レカム<3323>は「レカムグループ経営ビジョン」として、以下の行動指針と2017年9月期から2019年9月期までの中期経営計画主要指標を公表している。それによると、「2019年度に中期経営計画主要指標を達成することにより、A&A111+を実現する」としている。2018年9月期第2四半期でちょうど3年間の中期経営計画の半分の期間を終え、進捗状況が順調であることを受け、同社は新たに中期経営計画達成のカギとも言える事業成長のための資金調達の計画と、中期経営計画以降の成長戦略について公表した。

1. 中期経営計画
(1) 経営ビジョン
A&A111+(Action & Achievement「行動、そして以下のNo.1とBest1を達成するというもの」):株主にとって投資リターン「No.1」、顧客にとって「オンリー1」、業界で質量共に「No.1」、従業員にとって最も魅力的な「Best1」企業グループ。

(2) 中期経営計画主要指標
2019年9月期での売上高100億円、営業利益10億円、当期純利益6.8億円、営業利益率10.0%を目標としている。また、オフィスインフラ商材導入率100%の達成、営業マン1人当たり売上で業界No.1の達成なども掲げている。

(3) 資金調達計画
同社は、上記の中期経営計画主要指標を達成するために総額31億円の資金調達を行うことを発表した。内訳は、新株式発行で約5億円、上方修正価額条項(行使価額は1株当たり289円)付き新株予約権約26億円となっている。また、新株予約権が行使されることで調達する資金は、中期経営計画以上の成?を目指すためのM&Aや新規事業展開に充当予定としている。

2. 中期経営計画以降の成長戦略
同社は2019年3月期までの中期経営計画主要指標の達成を見据えて、中期経営計画以降の成長戦略を発表した。具体的な達成目標数値や対象期間については未開示であるが、前記の資金調達を進めるに当たり、長期的な成長戦略を投資家に訴求する目的があるものと考えられる。それによると、基本方針は「情報通信機器販売会社から日本発の【グローバル専門商社】へ」シフトしていくことを標榜している。創業以来続く中核事業の情報通信機器販売事業は、国内においては今後競争激化が予想される。今後は、同社の強みである営業力やM&Aを活用して、海外の日系企業、さらには欧米企業やローカル企業向けにITや環境関連ソリューション、新規事業展開も含めた「グローバル専門商社」に発展するという構想である。成長のコアコンピタンスとして下記の4点の個別戦略を掲げており、M&Aを含めた積極的な成長戦略を取っていくもようである。

(1) 営業社員の育成・戦力化ノウハウ
同社の最大の強みとも言える営業力だが、今回は商品販売力とコンサルティング力という2軸で各事業別の営業力を表現している。それによると、今後は新卒社員の初任配属部門を、比較的売りやすい商材(LED照明や電力コスト削減ソリューションなど)と定め、そこで基本的な営業ノウハウを経験させた上で、他の事業へチャレンジさせ、商品販売力・コンサルティング力を伸ばすという戦略である。従来より早期に営業社員の育成を行い、事業拡大に貢献させる体制を整備したものと考えられる。

(2) 高収益ビジネスの展開
今後効果を発揮することが期待される高収益ビジネスの展開の例として、ここでは環境関連事業と海外法人事業におけるケースを挙げている。

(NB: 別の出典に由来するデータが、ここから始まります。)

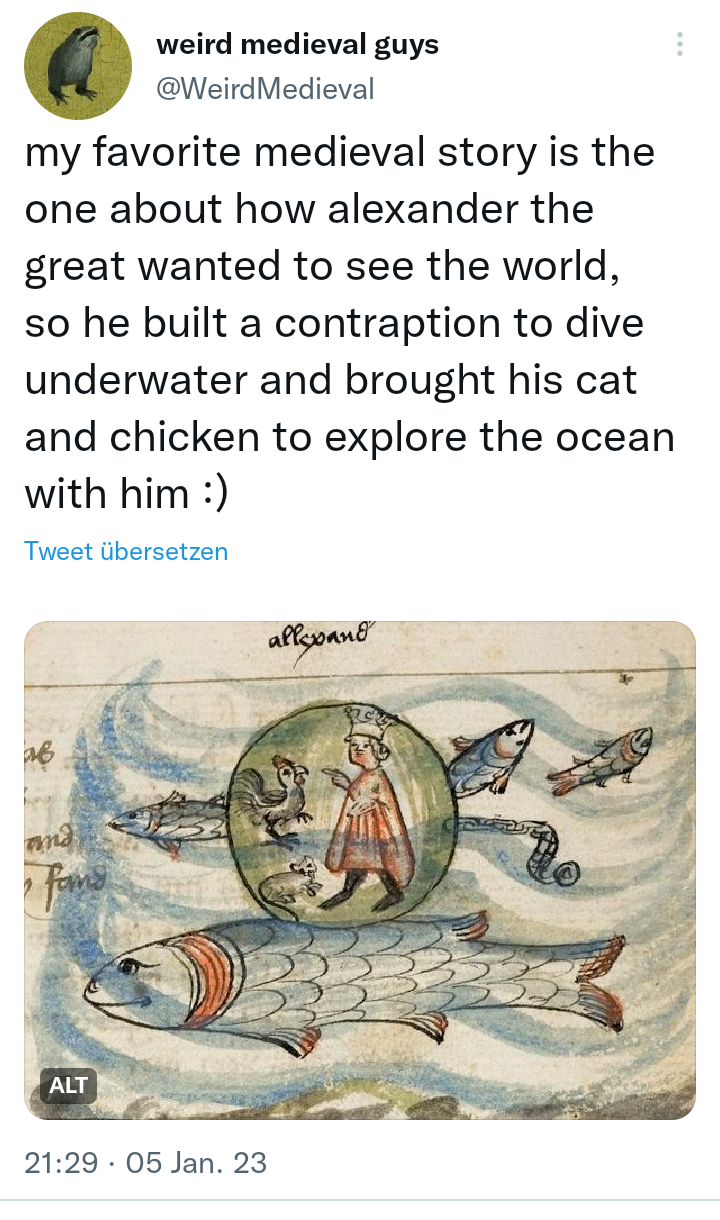
Task: Tap the word alexander in the tweet text
Action: (450, 210)
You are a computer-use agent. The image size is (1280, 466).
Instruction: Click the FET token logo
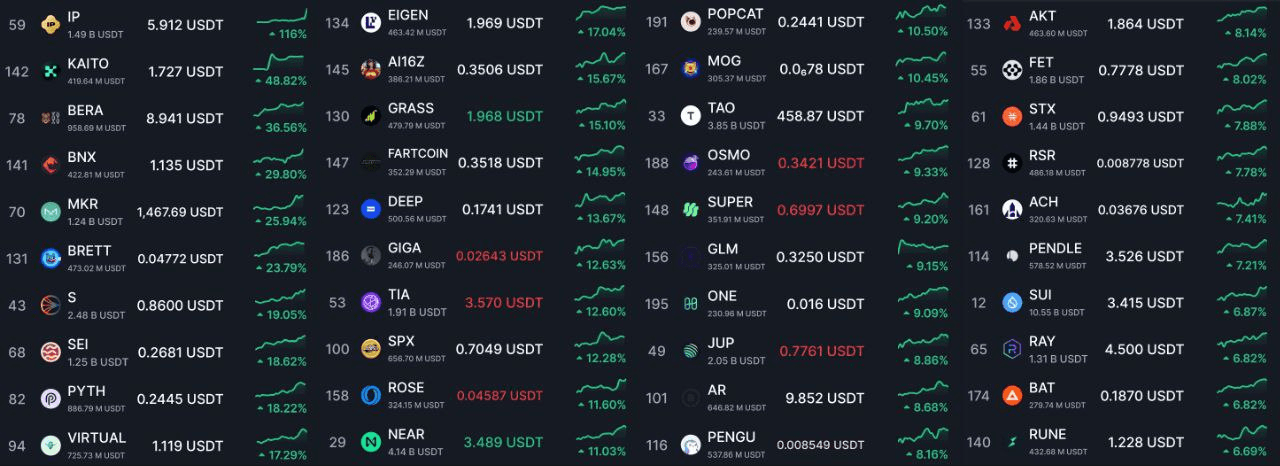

a) レカムIEパートナーを連結子会社化して、その得意とするLED照明の代理店網を獲得したことにより、売上規模が格段に大きくなり、これにより仕入価格を大幅に低減することができ、環境関連事業の競争力向上、ひいては収益向上を実現させることができる。
b) 既に10数年前から中国を始めとした海外拠点を設立し、蓄積した海外経営ノウハウから、海外展開を非常にスピーディーに進めることができており、まずは日系製造業向けにニーズが大きい電力コスト削減などを切り口とした営業を展開し、海外法人事業の収益向上に貢献している。

(3) 中国子会社上場による事業成長の加速化
中国大連子会社であるレカムビジネスソリューションズ(大連)株式有限公司は、LED照明販売やBPOサービス、デジタル複合機等の販売などを行っている。現在、同子会社の中国での上場申請中であり、上場後はその信用力を活用した中国企業向けのBPO事業や環境関連商材の販売事業の立ち上げ、中国市場向けAI関連事業への進出、株式交換を活用した中国企業のM&Aなどを図り、中国事業の拡大をさらに加速させる予定である。

(4) M&Aの成功パターン化
同社が中期経営計画の目標達成、さらにはそれを上回る事業成長を進めるためには、今後ともM&Aの活用が大きなカギとなると思われる。同社のM&Aの基本ポリシーは、1)直接的なシナジーが見込めること、2)既存事業と同業であること、3)経営手法の親和性の3つの条件を満たすこととしている。また、直近の5年間のM&Aの実績は6件あり、このポリシーに沿った実行により、ほぼ成功しているとしている。単純に事業規模のみの追求でなく、「2020年以降も倍々ゲームの利益成長を目指す」としており、収益性の面でも十分効果を生めるような体制づくりを進めており、積極性と堅実性の両方を兼ねた戦略ということが言えるだろう。